● **Passage for review**:
┄┄┄┄┄┄┄┄┄┄┄┄┄┄┄┄┄┄┄┄
Creutzfeldt-Jakob disease (CJD) is the most common human form of a group of rare, fatal brain disorders known as prion disease. Prion is a protein that is normally found in our body but its exact function is not yet known.
Prion diseases, such as Creutzfeldt-Jakob disease, occur when prion protein begins folding into an abnormal three-dimensional shape. This distortion of shape gradually triggers prion protein in the brain to fold into the same irregular shape. The distorted prion protein destroys brain cells and the resulting damages lead to a rapid decline in thinking and reasoning as well as involuntary muscle movements, confusion, difficulty walking and mood changes.
Creutzfeldt-Jakob disease (CJD) is rare, occurring one person for every one million people each year around the world. The following main types of CJD have been recognized:
- Sporadic CJD develops spontaneously for no known reason. It accounts for 85 per cent of cases and appears between ages 60 and 65.
- Familial CJD is a hereditary form caused by certain changes in the prion protein gene. These genetic changes are mostly inherited so that a person who inherits a CJD gene from an affected parent will also develop the disorder. Familial CJD accounts for about 10 to 15 per cent of cases.
- Infectious CJD is an especially rare form of CJD and results from exposure to an external source of abnormal prion protein. These sources are only estimated to account for about one per cent of CJD cases.
What are the symptoms?
┄┄┄┄┄┄┄┄┄┄┄┄┄┄┄┄┄┄┄┄
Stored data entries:
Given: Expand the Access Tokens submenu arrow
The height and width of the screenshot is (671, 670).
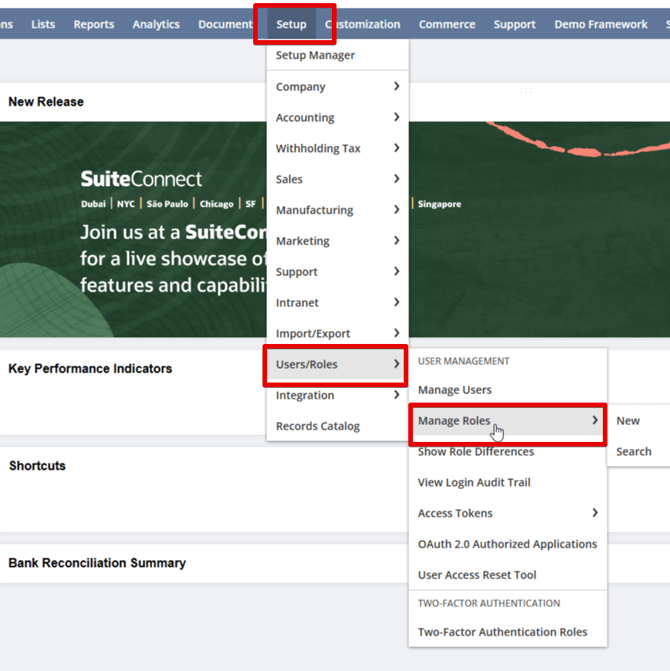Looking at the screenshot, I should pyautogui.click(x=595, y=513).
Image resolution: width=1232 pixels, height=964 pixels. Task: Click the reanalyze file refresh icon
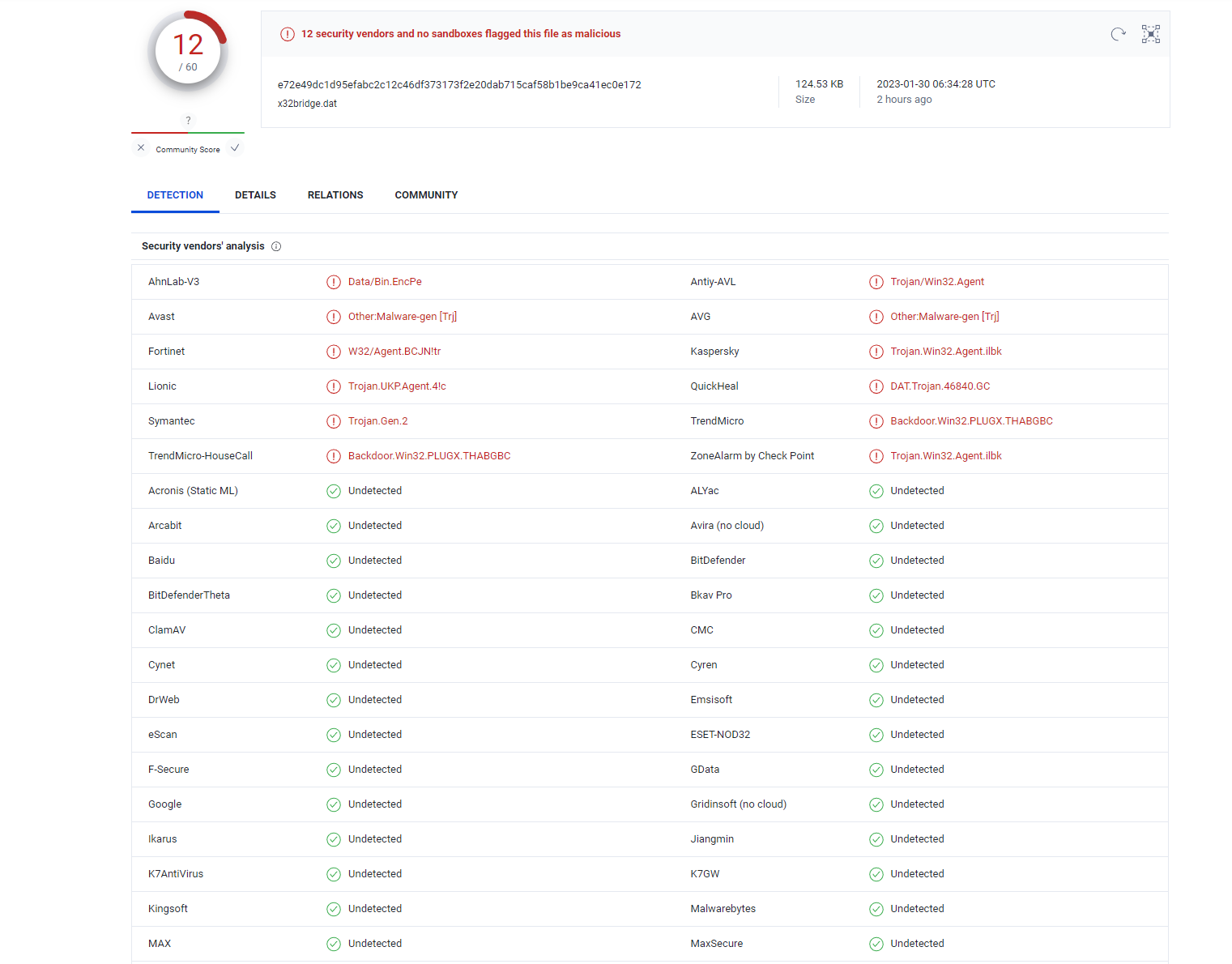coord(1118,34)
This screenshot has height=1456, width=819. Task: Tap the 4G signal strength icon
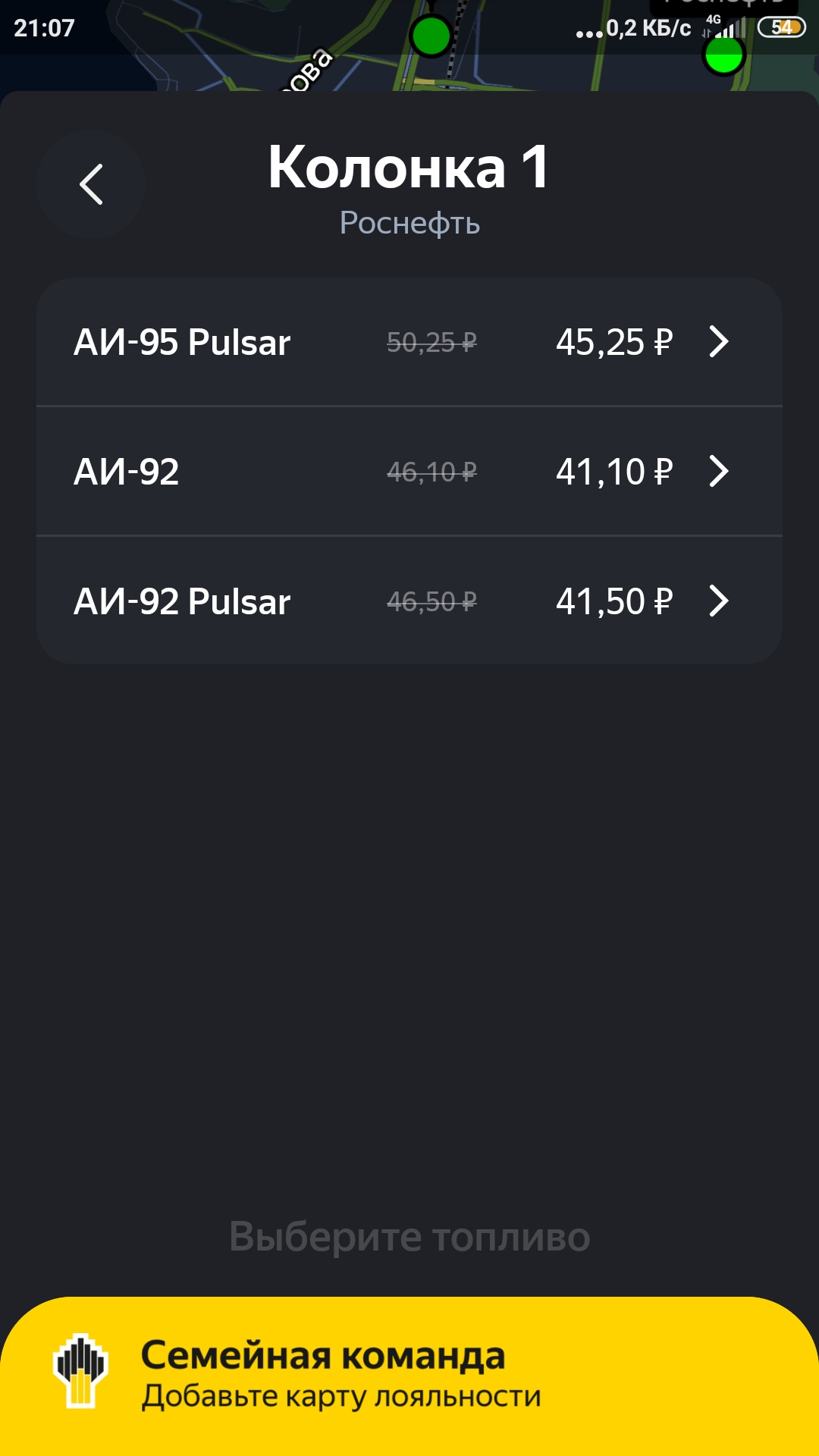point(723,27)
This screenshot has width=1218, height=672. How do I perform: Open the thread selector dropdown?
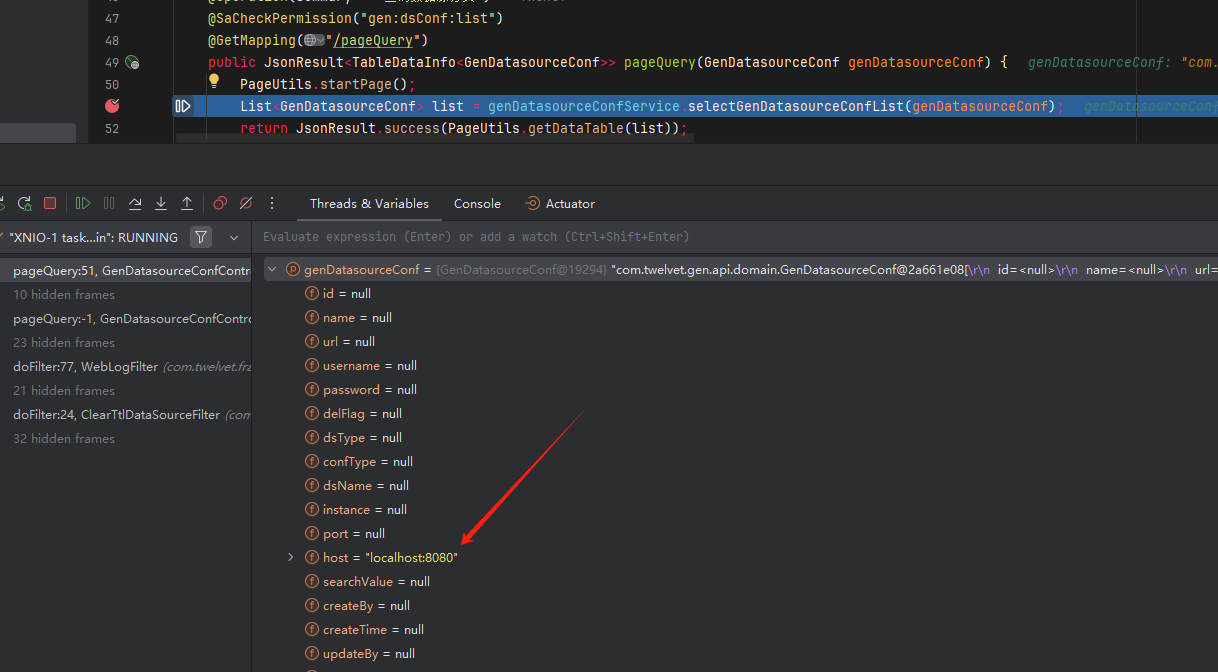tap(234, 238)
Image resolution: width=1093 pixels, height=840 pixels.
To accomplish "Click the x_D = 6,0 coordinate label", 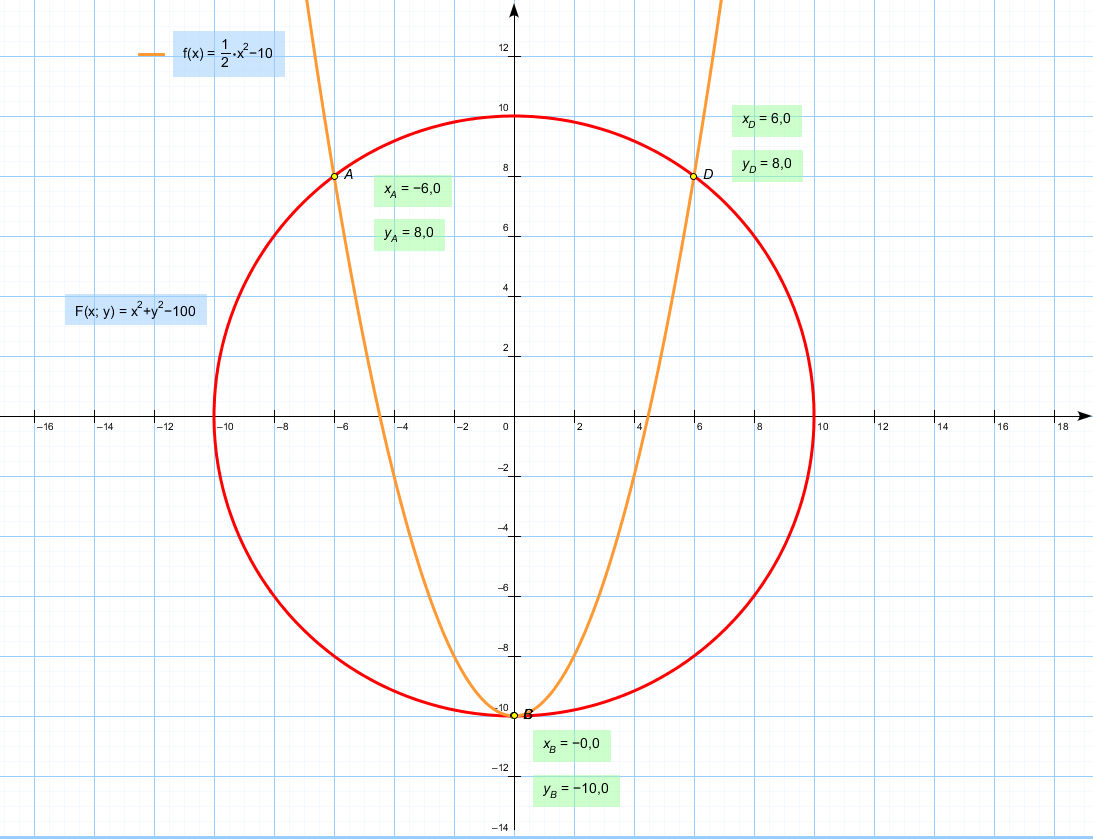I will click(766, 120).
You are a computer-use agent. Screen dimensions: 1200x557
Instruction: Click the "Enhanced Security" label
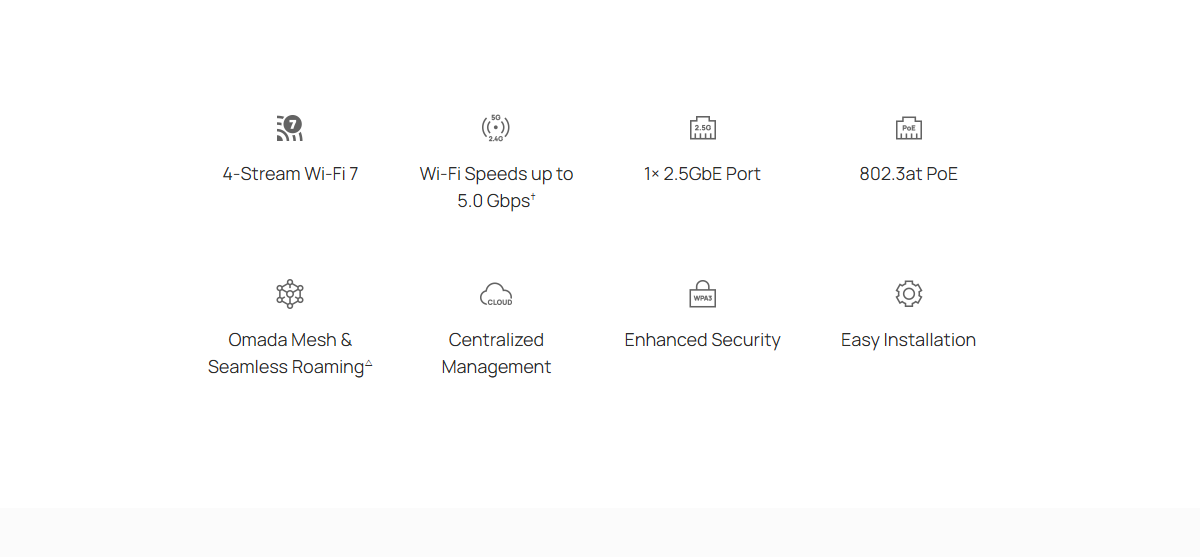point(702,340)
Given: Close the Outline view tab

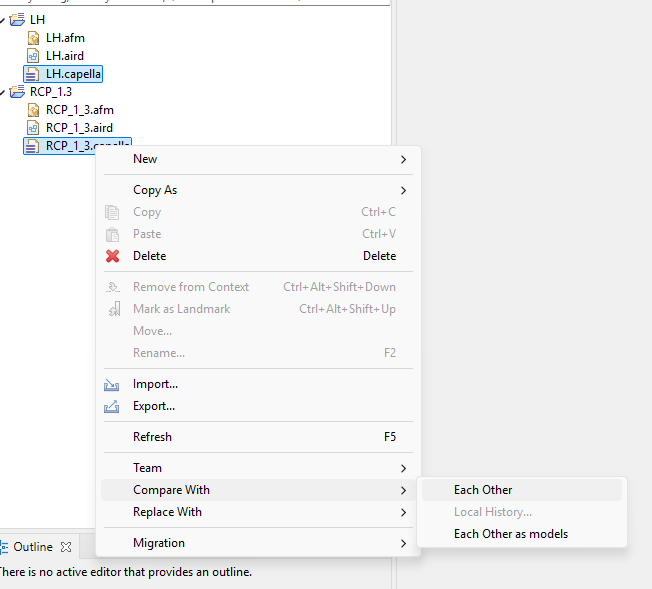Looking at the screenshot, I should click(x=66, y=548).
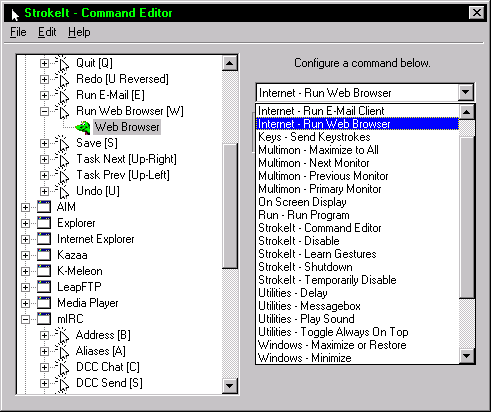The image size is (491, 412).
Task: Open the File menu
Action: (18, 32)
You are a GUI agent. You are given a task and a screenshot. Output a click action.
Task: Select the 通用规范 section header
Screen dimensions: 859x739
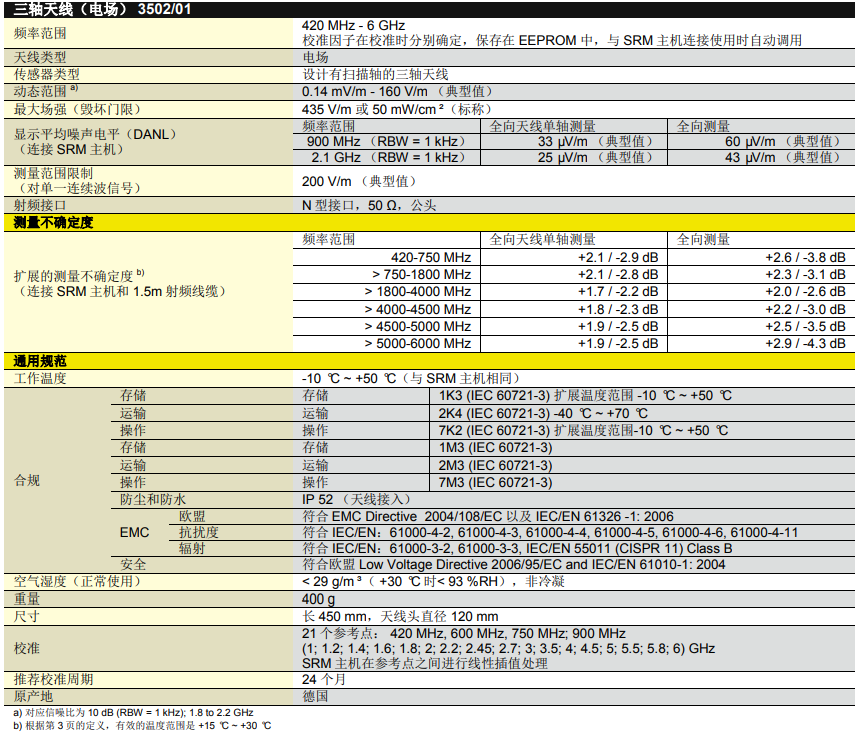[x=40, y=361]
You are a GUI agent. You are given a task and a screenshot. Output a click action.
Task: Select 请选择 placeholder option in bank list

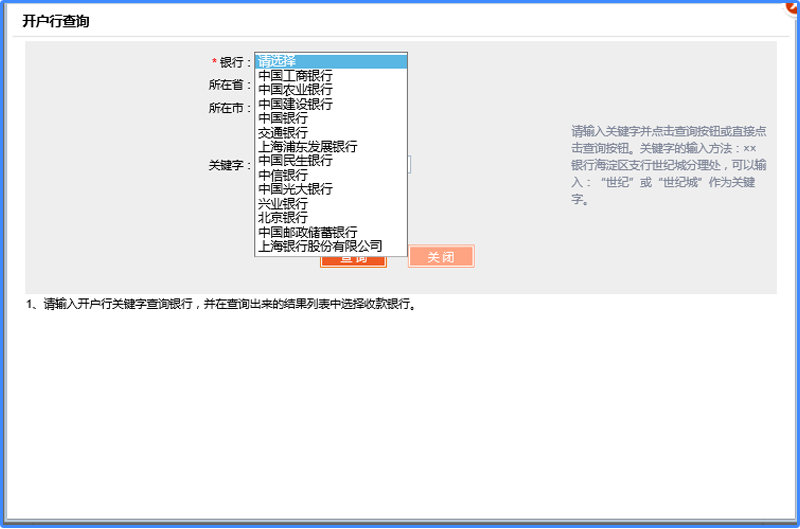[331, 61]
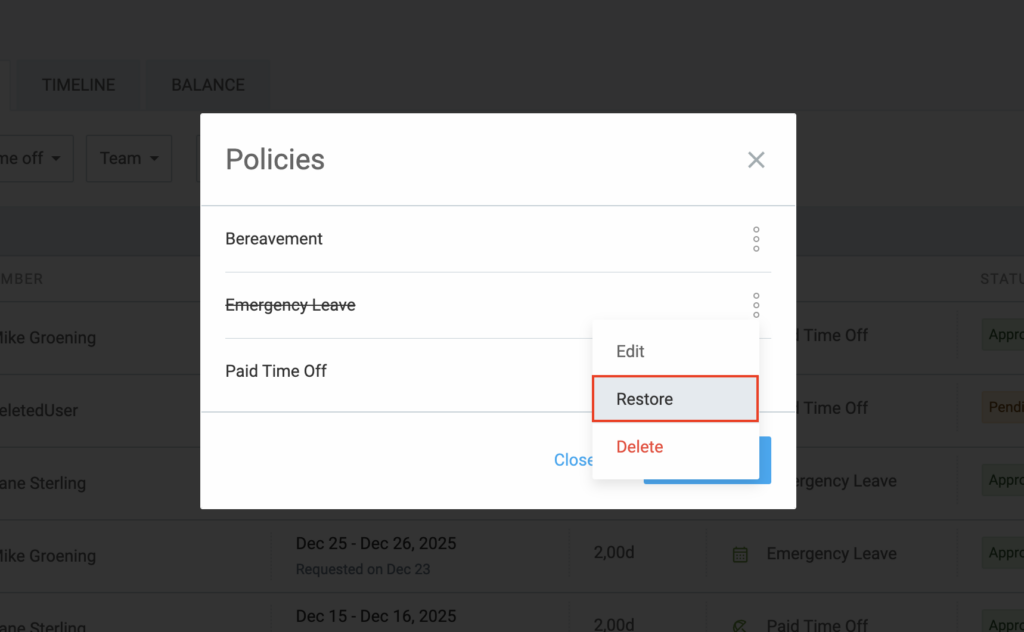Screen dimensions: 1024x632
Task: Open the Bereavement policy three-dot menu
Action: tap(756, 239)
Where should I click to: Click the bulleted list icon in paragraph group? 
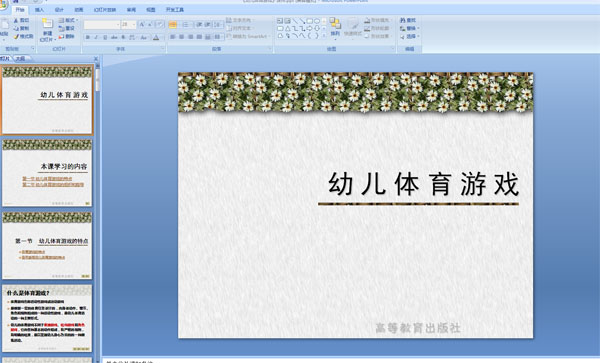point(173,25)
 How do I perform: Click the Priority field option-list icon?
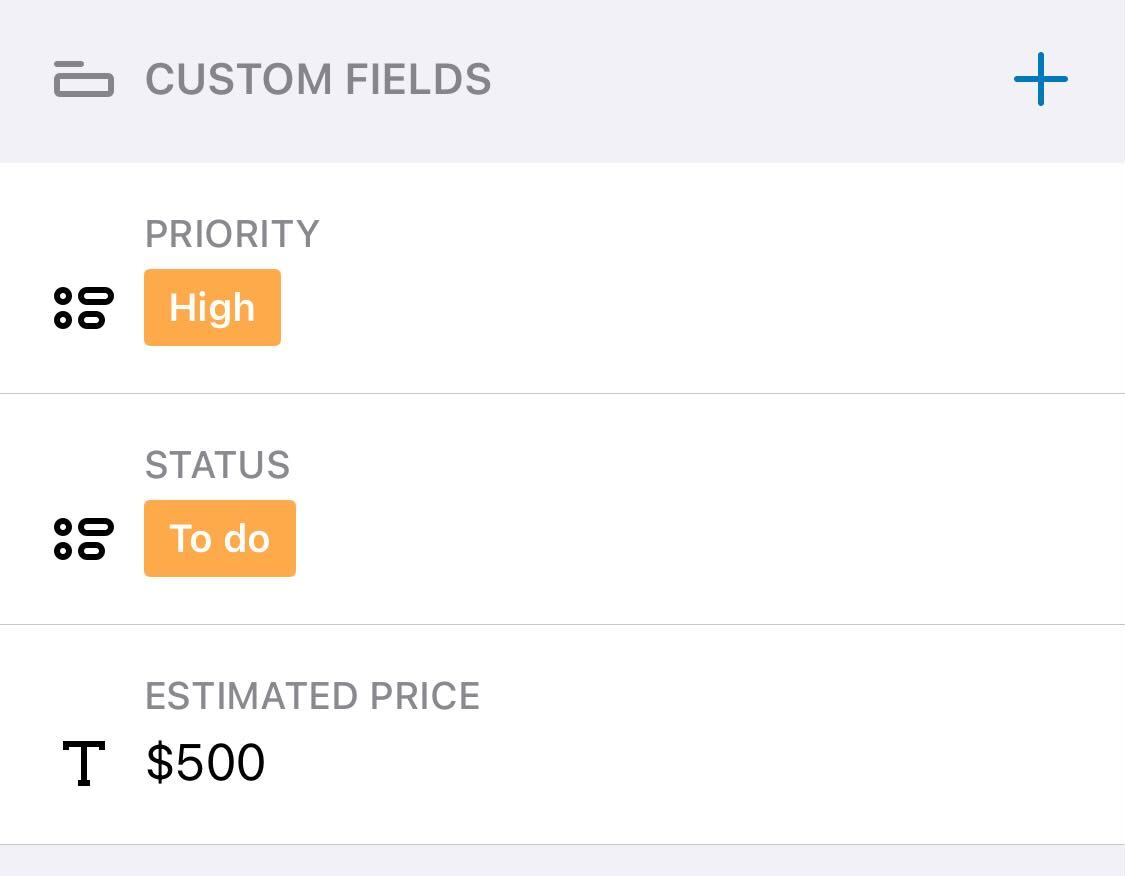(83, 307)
┄┄┄┄┄┄┄┄┄┄┄┄┄┄┄┄┄┄┄┄
● **Parts of the exercise**:
1. Reproduce the passage on Creutzfeldt-Jakob disease word for word, starting with "Creutzfeldt-Jakob disease (CJD) is rare, occurring" and going on through "of CJD cases.".
2. According to the passage on Creutzfeldt-Jakob disease, between what ages does sporadic CJD appear?
3. List every main type of CJD that the passage on Creutzfeldt-Jakob disease names.

● **Solutions per task**:
1.
Creutzfeldt-Jakob disease (CJD) is rare, occurring one person for every one million people each year around the world. The following main types of CJD have been recognized:
- Sporadic CJD develops spontaneously for no known reason. It accounts for 85 per cent of cases and appears between ages 60 and 65.
- Familial CJD is a hereditary form caused by certain changes in the prion protein gene. These genetic changes are mostly inherited so that a person who inherits a CJD gene from an affected parent will also develop the disorder. Familial CJD accounts for about 10 to 15 per cent of cases.
- Infectious CJD is an especially rare form of CJD and results from exposure to an external source of abnormal prion protein. These sources are only estimated to account for about one per cent of CJD cases.

2. Between ages 60 and 65.

3.
Sporadic CJD
Familial CJD
Infectious CJD